_Directions for this task:_ Without changing anything, output the records below.
--- START ---
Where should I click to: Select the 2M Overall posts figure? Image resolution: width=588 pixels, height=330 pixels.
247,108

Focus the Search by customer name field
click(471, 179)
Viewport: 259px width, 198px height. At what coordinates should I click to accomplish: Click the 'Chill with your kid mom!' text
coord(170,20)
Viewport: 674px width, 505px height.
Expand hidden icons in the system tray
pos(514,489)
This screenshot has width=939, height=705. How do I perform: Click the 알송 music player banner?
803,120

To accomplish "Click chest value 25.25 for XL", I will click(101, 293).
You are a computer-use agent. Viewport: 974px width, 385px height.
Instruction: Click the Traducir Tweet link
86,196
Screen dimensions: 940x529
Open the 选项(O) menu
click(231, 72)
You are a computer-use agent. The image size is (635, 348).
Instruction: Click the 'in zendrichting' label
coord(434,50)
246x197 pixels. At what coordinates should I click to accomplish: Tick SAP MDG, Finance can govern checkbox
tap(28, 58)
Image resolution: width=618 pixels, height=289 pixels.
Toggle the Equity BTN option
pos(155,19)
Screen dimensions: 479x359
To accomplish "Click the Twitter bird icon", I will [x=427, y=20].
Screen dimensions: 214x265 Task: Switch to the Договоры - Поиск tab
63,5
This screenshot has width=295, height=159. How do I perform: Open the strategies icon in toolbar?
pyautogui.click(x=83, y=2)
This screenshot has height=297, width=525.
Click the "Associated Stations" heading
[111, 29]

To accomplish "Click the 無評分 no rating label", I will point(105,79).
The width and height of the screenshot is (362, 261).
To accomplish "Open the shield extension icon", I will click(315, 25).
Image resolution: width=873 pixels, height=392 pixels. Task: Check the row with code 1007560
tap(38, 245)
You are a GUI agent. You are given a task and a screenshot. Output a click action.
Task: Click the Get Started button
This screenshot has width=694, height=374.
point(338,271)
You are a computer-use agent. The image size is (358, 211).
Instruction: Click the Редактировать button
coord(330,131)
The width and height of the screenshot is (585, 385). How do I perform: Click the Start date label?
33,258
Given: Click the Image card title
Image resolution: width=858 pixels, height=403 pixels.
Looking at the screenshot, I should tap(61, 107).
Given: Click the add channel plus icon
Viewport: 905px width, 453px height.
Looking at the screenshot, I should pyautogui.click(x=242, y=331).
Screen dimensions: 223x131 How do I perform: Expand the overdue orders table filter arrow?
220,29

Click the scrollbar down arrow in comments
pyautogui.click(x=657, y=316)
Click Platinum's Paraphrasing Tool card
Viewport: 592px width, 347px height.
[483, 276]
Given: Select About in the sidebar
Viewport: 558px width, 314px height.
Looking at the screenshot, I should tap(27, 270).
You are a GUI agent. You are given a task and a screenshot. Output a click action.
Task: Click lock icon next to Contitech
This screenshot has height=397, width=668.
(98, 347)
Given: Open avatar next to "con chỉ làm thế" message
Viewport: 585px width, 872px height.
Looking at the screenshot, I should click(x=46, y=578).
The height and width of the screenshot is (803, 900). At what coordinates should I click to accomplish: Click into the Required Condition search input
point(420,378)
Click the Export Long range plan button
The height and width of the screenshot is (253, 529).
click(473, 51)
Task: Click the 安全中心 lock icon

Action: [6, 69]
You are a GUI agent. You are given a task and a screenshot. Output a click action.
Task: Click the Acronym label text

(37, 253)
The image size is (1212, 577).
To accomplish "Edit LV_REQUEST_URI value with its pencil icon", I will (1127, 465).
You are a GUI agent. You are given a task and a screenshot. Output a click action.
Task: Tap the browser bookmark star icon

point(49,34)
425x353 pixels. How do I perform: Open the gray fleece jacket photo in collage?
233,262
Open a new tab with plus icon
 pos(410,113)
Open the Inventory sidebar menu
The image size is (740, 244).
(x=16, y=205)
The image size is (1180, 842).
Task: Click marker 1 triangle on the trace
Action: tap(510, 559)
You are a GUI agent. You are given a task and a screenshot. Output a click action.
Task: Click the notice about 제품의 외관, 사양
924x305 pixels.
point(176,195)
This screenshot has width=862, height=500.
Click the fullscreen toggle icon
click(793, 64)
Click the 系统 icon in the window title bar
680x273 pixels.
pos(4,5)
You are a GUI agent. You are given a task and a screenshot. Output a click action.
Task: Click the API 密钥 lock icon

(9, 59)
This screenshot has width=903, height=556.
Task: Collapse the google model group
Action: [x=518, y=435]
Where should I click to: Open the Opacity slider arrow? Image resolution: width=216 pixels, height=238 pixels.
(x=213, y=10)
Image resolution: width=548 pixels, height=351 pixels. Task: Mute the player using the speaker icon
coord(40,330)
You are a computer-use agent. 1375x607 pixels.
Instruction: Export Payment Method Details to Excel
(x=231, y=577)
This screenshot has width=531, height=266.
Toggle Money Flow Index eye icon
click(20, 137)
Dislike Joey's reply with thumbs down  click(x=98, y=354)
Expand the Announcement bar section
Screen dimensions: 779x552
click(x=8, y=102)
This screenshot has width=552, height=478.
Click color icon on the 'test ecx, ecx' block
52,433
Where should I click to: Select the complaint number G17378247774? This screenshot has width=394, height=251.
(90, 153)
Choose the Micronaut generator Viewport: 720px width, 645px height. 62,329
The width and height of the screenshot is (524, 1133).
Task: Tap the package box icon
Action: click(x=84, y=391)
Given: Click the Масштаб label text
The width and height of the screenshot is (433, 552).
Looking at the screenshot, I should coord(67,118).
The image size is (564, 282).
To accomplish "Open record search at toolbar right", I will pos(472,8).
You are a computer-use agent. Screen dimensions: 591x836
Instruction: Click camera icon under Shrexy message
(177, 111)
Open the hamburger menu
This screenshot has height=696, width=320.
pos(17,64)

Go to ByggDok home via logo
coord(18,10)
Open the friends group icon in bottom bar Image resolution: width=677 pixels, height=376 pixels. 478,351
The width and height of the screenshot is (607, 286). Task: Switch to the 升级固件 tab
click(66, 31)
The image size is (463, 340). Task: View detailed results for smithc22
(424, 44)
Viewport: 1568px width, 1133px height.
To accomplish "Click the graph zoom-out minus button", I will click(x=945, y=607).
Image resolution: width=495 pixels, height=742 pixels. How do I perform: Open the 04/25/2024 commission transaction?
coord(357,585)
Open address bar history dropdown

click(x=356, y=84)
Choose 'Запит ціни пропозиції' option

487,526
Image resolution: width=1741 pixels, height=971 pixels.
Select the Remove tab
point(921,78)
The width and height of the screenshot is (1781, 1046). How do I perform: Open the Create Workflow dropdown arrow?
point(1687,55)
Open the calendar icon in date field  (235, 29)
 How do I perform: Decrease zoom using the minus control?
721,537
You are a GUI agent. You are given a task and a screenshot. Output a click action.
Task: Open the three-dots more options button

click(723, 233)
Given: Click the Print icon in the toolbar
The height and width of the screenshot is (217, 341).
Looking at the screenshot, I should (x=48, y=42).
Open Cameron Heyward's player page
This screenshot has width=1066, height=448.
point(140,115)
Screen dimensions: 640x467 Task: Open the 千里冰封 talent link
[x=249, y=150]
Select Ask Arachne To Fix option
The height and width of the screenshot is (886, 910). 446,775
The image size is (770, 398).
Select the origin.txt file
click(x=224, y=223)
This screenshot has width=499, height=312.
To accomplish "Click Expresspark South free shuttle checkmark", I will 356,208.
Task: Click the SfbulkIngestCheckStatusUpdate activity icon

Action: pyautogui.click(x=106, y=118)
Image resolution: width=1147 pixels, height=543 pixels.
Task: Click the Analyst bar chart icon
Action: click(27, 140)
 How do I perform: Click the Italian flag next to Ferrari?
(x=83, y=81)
--- END ---
_Exercise response:_
Where should I click to: Select the 2M Overall posts figure? Image resolution: width=588 pixels, height=330 pixels.
247,108

Focus the Search by customer name field
click(471, 179)
Viewport: 259px width, 198px height. At what coordinates should I click to accomplish: Click the 'Chill with your kid mom!' text
coord(170,20)
Viewport: 674px width, 505px height.
Expand hidden icons in the system tray
pos(514,489)
This screenshot has width=939, height=705. How do I perform: Click the 알송 music player banner?
803,120

To accomplish "Click chest value 25.25 for XL", I will click(101, 293).
You are a computer-use agent. Viewport: 974px width, 385px height.
Instruction: Click the Traducir Tweet link
86,196
Screen dimensions: 940x529
Open the 选项(O) menu
click(231, 72)
You are a computer-use agent. The image size is (635, 348).
Instruction: Click the 'in zendrichting' label
coord(434,50)
246x197 pixels. At what coordinates should I click to accomplish: Tick SAP MDG, Finance can govern checkbox
tap(28, 58)
Image resolution: width=618 pixels, height=289 pixels.
Toggle the Equity BTN option
pos(155,19)
Screen dimensions: 479x359
To accomplish "Click the Twitter bird icon", I will [x=427, y=20].
Screen dimensions: 214x265 Task: Switch to the Договоры - Поиск tab
63,5
This screenshot has width=295, height=159. How do I perform: Open the strategies icon in toolbar?
pyautogui.click(x=83, y=2)
This screenshot has height=297, width=525.
Click the "Associated Stations" heading
[111, 29]

To accomplish "Click the 無評分 no rating label", I will point(105,79).
The width and height of the screenshot is (362, 261).
To accomplish "Open the shield extension icon", I will click(315, 25).
Image resolution: width=873 pixels, height=392 pixels. Task: Check the row with code 1007560
tap(38, 245)
You are a GUI agent. You are given a task and a screenshot. Output a click action.
Task: Click the Get Started button
This screenshot has width=694, height=374.
point(338,271)
You are a computer-use agent. The image size is (358, 211).
Instruction: Click the Редактировать button
coord(330,131)
The width and height of the screenshot is (585, 385). How do I perform: Click the Start date label?
33,258
Given: Click the Image card title
Image resolution: width=858 pixels, height=403 pixels.
Looking at the screenshot, I should tap(61, 107).
Given: Click the add channel plus icon
Viewport: 905px width, 453px height.
Looking at the screenshot, I should pyautogui.click(x=242, y=331).
Screen dimensions: 223x131 How do I perform: Expand the overdue orders table filter arrow?
220,29

Click the scrollbar down arrow in comments
pyautogui.click(x=657, y=316)
Click Platinum's Paraphrasing Tool card
Viewport: 592px width, 347px height.
[483, 276]
Given: Select About in the sidebar
Viewport: 558px width, 314px height.
Looking at the screenshot, I should tap(27, 270).
You are a GUI agent. You are given a task and a screenshot. Output a click action.
Task: Click lock icon next to Contitech
This screenshot has height=397, width=668.
(98, 347)
Given: Open avatar next to "con chỉ làm thế" message
Viewport: 585px width, 872px height.
Looking at the screenshot, I should click(x=46, y=578).
The height and width of the screenshot is (803, 900). At what coordinates should I click to accomplish: Click into the Required Condition search input
point(420,378)
Click the Export Long range plan button
The height and width of the screenshot is (253, 529).
click(473, 51)
Task: Click the 安全中心 lock icon

Action: [6, 69]
You are a GUI agent. You are given a task and a screenshot. Output a click action.
Task: Click the Acronym label text

(37, 253)
The image size is (1212, 577).
To accomplish "Edit LV_REQUEST_URI value with its pencil icon", I will (1127, 465).
You are a GUI agent. You are given a task and a screenshot. Output a click action.
Task: Tap the browser bookmark star icon

point(49,34)
425x353 pixels. How do I perform: Open the gray fleece jacket photo in collage?
233,262
Open a new tab with plus icon
 pos(410,113)
Open the Inventory sidebar menu
The image size is (740, 244).
(x=16, y=205)
The image size is (1180, 842).
Task: Click marker 1 triangle on the trace
Action: tap(510, 559)
You are a GUI agent. You are given a task and a screenshot. Output a click action.
Task: Click the notice about 제품의 외관, 사양
924x305 pixels.
point(176,195)
This screenshot has width=862, height=500.
Click the fullscreen toggle icon
click(793, 64)
Click the 系统 icon in the window title bar
680x273 pixels.
pos(4,5)
You are a GUI agent. You are given a task and a screenshot. Output a click action.
Task: Click the API 密钥 lock icon

(9, 59)
This screenshot has width=903, height=556.
Task: Collapse the google model group
Action: [x=518, y=435]
Where should I click to: Open the Opacity slider arrow? Image resolution: width=216 pixels, height=238 pixels.
(x=213, y=10)
Image resolution: width=548 pixels, height=351 pixels. Task: Mute the player using the speaker icon
coord(40,330)
You are a computer-use agent. 1375x607 pixels.
Instruction: Export Payment Method Details to Excel
(x=231, y=577)
This screenshot has width=531, height=266.
Toggle Money Flow Index eye icon
click(20, 137)
Dislike Joey's reply with thumbs down  click(x=98, y=354)
Expand the Announcement bar section
Screen dimensions: 779x552
click(x=8, y=102)
This screenshot has width=552, height=478.
Click color icon on the 'test ecx, ecx' block
52,433
Where should I click to: Select the complaint number G17378247774? This screenshot has width=394, height=251.
(90, 153)
Choose the Micronaut generator Viewport: 720px width, 645px height. 62,329
The width and height of the screenshot is (524, 1133).
Task: Tap the package box icon
Action: click(x=84, y=391)
Given: Click the Масштаб label text
The width and height of the screenshot is (433, 552).
Looking at the screenshot, I should coord(67,118).
The image size is (564, 282).
To accomplish "Open record search at toolbar right", I will pos(472,8).
You are a computer-use agent. Screen dimensions: 591x836
Instruction: Click camera icon under Shrexy message
(177, 111)
Open the hamburger menu
This screenshot has height=696, width=320.
pos(17,64)

Go to ByggDok home via logo
coord(18,10)
Open the friends group icon in bottom bar Image resolution: width=677 pixels, height=376 pixels. 478,351
The width and height of the screenshot is (607, 286). Task: Switch to the 升级固件 tab
click(66, 31)
The image size is (463, 340). Task: View detailed results for smithc22
(424, 44)
Viewport: 1568px width, 1133px height.
To accomplish "Click the graph zoom-out minus button", I will click(x=945, y=607).
Image resolution: width=495 pixels, height=742 pixels. How do I perform: Open the 04/25/2024 commission transaction?
coord(357,585)
Open address bar history dropdown

click(x=356, y=84)
Choose 'Запит ціни пропозиції' option

487,526
Image resolution: width=1741 pixels, height=971 pixels.
Select the Remove tab
point(921,78)
The width and height of the screenshot is (1781, 1046). How do I perform: Open the Create Workflow dropdown arrow?
point(1687,55)
Open the calendar icon in date field  (235, 29)
 How do I perform: Decrease zoom using the minus control?
721,537
You are a GUI agent. You are given a task and a screenshot. Output a click action.
Task: Open the three-dots more options button

click(723, 233)
Given: Click the Print icon in the toolbar
The height and width of the screenshot is (217, 341).
Looking at the screenshot, I should (x=48, y=42).
Open Cameron Heyward's player page
This screenshot has width=1066, height=448.
point(140,115)
Screen dimensions: 640x467 Task: Open the 千里冰封 talent link
[x=249, y=150]
Select Ask Arachne To Fix option
The height and width of the screenshot is (886, 910). 446,775
The image size is (770, 398).
Select the origin.txt file
click(x=224, y=223)
This screenshot has width=499, height=312.
To accomplish "Click Expresspark South free shuttle checkmark", I will 356,208.
Task: Click the SfbulkIngestCheckStatusUpdate activity icon

Action: pyautogui.click(x=106, y=118)
Image resolution: width=1147 pixels, height=543 pixels.
Task: Click the Analyst bar chart icon
Action: click(27, 140)
 How do I perform: Click the Italian flag next to Ferrari?
(x=83, y=81)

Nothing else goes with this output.